MATERIAL PROVIDED:
=== Section Start ===

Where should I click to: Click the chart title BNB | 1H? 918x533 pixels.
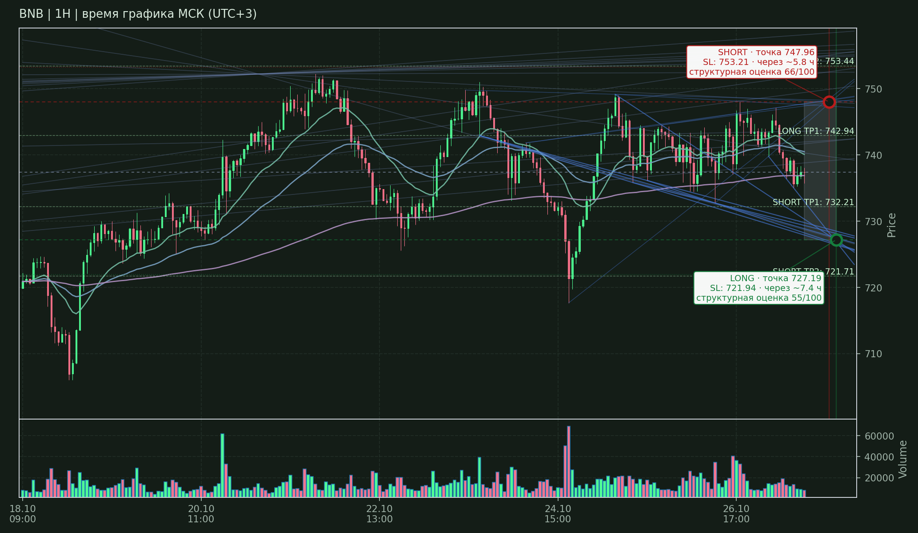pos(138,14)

=== Section End ===
=== Section Start ===

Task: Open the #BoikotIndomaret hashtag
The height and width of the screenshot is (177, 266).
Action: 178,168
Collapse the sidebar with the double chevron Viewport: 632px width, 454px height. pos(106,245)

=== Section End ===
=== Section Start ===

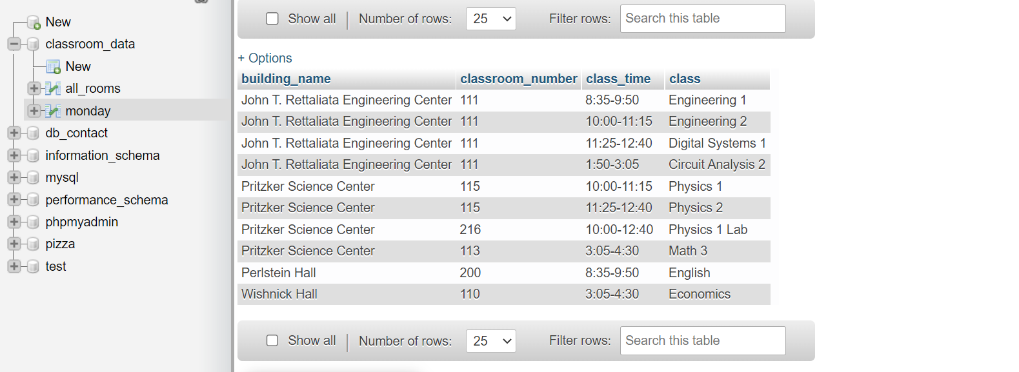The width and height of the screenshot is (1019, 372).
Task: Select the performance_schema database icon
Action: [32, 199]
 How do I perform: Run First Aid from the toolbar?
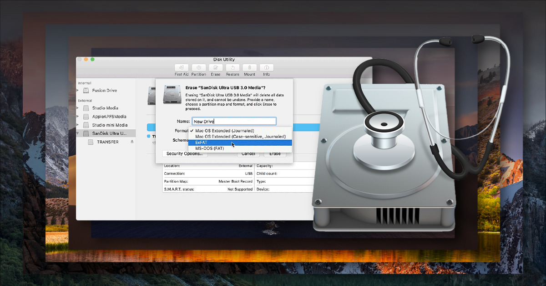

=== Section End ===

REQUIRED ACTION: Your answer should be the exact lines above from the one with "The height and" through the one with "Collapse the sidebar", both included, and nothing besides.

FINISHED EXERCISE:
The height and width of the screenshot is (177, 266).
Action: 178,168
Collapse the sidebar with the double chevron Viewport: 632px width, 454px height. pos(106,245)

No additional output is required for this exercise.